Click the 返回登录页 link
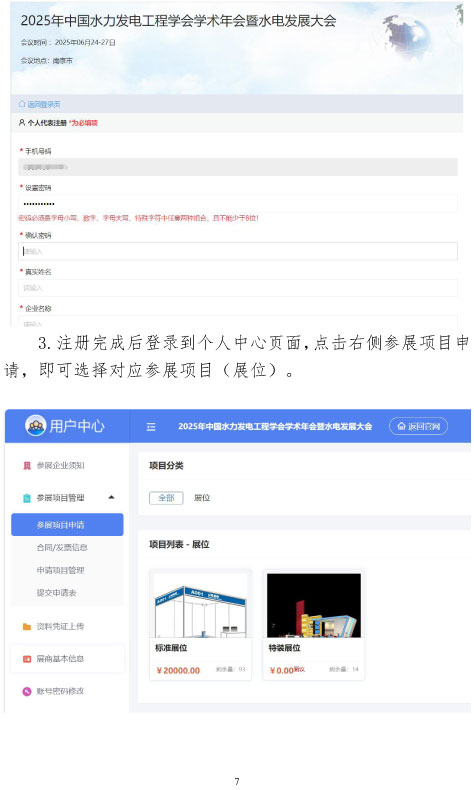The width and height of the screenshot is (474, 790). pyautogui.click(x=39, y=104)
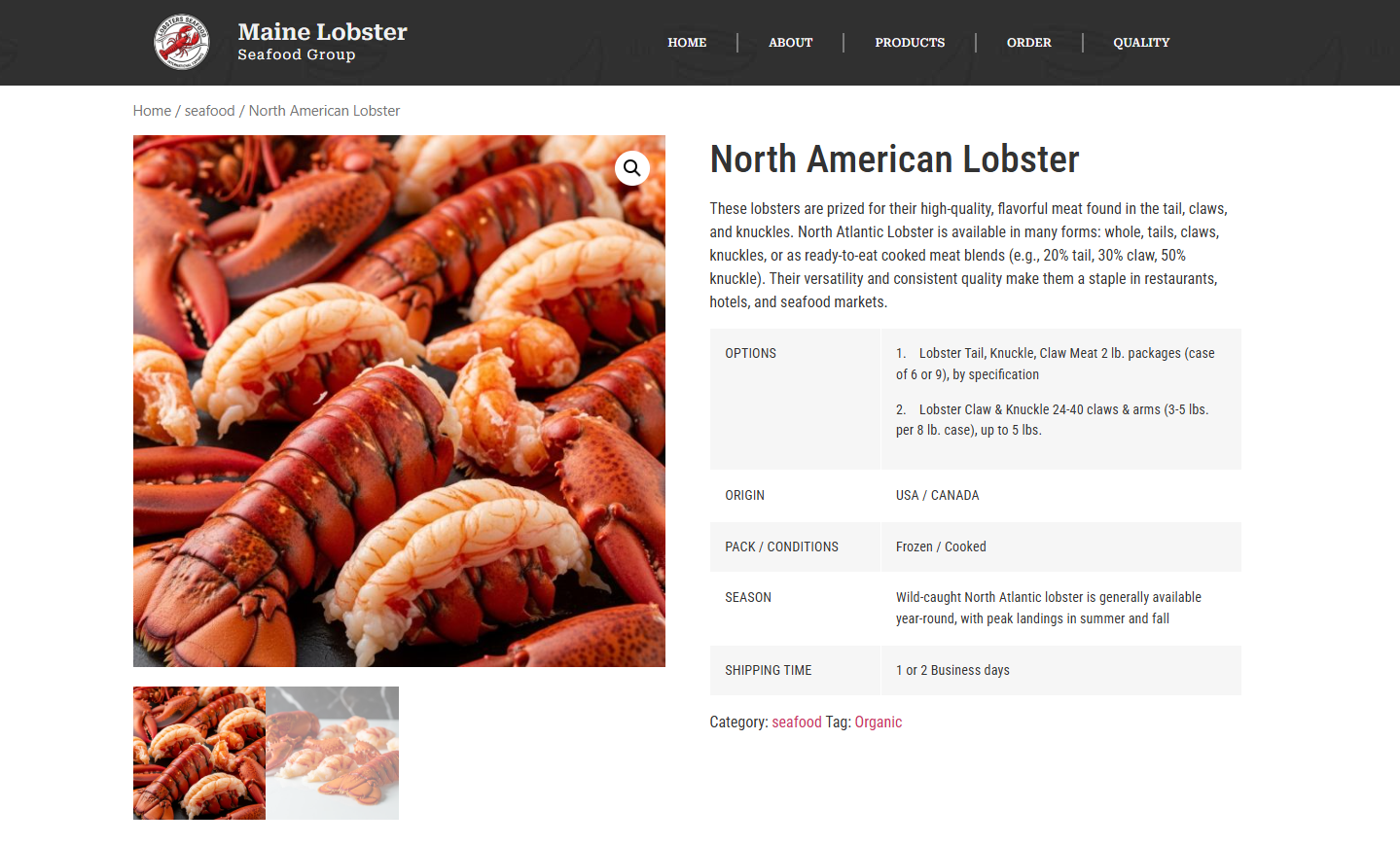Click the main lobster product image

(399, 401)
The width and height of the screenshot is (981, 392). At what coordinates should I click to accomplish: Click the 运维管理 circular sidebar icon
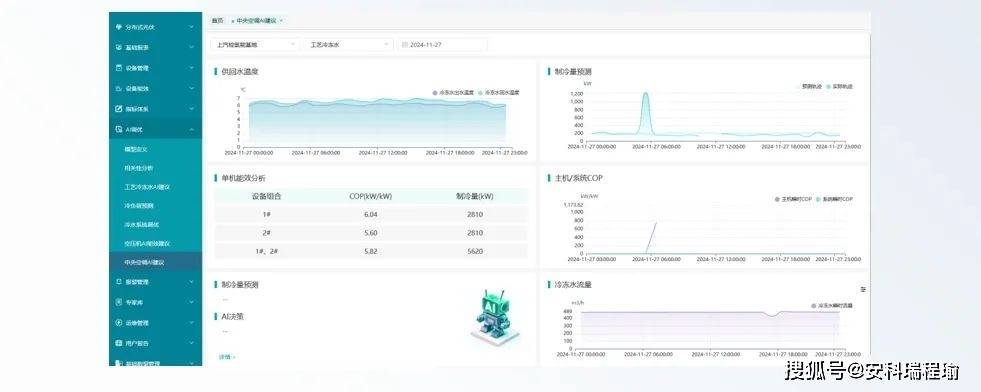click(119, 323)
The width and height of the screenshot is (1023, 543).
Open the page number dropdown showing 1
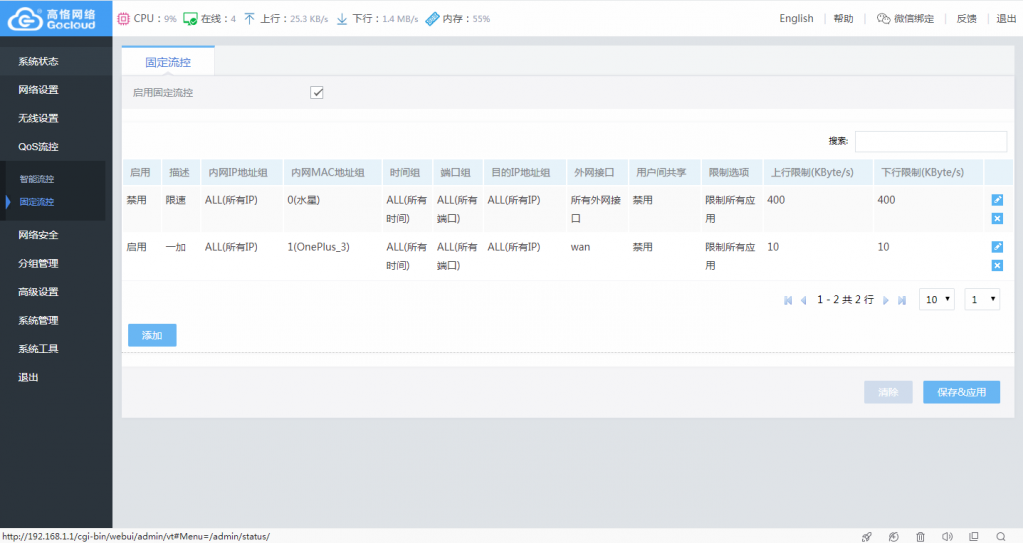pyautogui.click(x=982, y=299)
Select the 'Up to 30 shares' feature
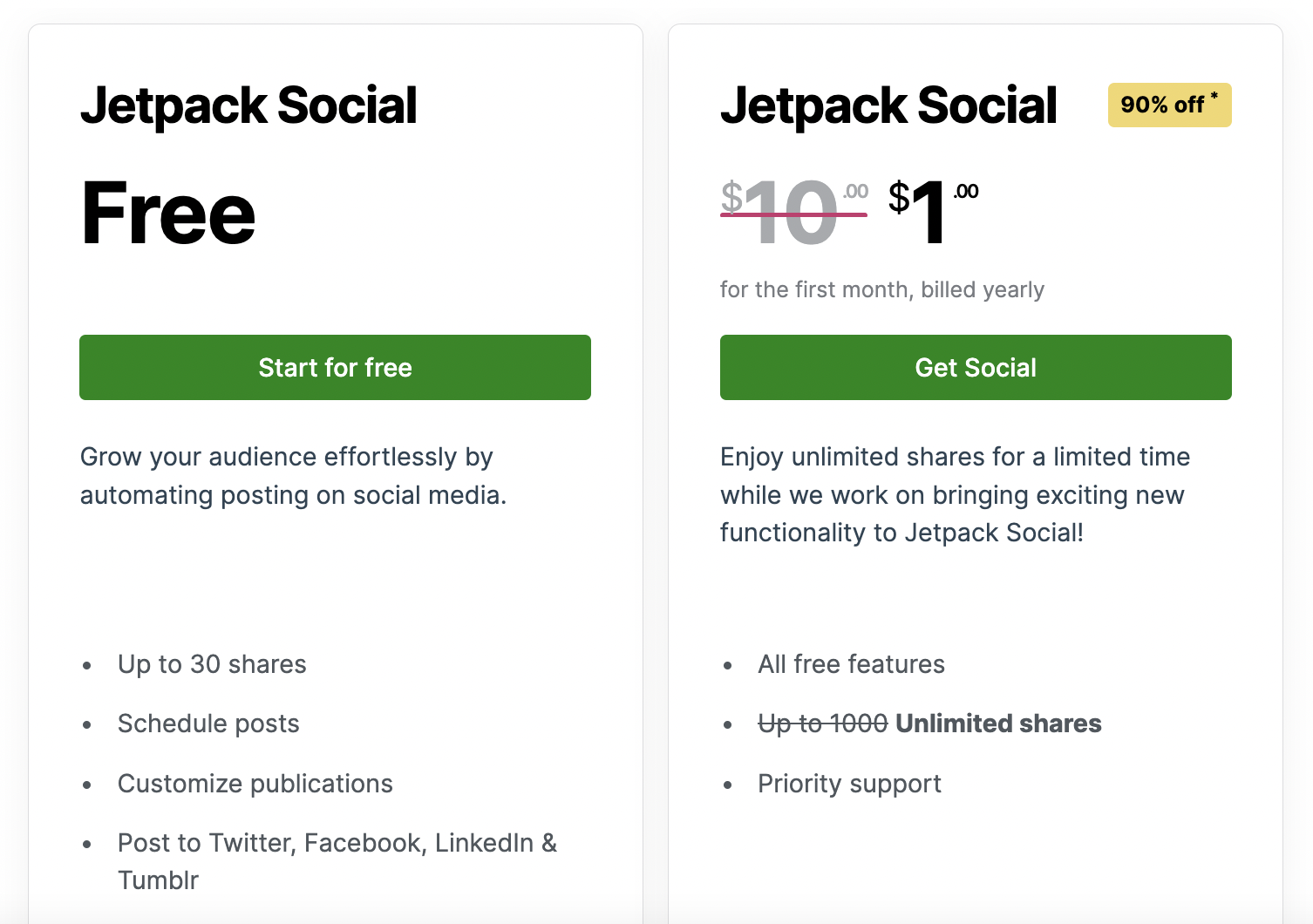This screenshot has height=924, width=1313. 212,664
....
GOAL OF THE EXERCISE: Starting with the first entry and ending with the last, reproduce the listing exactly, without its pictures.

SOLVED EXERCISE:
Click the 返回登录页 link
The width and height of the screenshot is (474, 790). pyautogui.click(x=39, y=104)
Click the main lobster product image

(399, 401)
The width and height of the screenshot is (981, 392). At what coordinates should I click to accomplish: Click the 运维管理 circular sidebar icon
click(119, 323)
The width and height of the screenshot is (1023, 543).
Open the page number dropdown showing 1
pyautogui.click(x=982, y=299)
Select the 'Up to 30 shares' feature
This screenshot has height=924, width=1313. 212,664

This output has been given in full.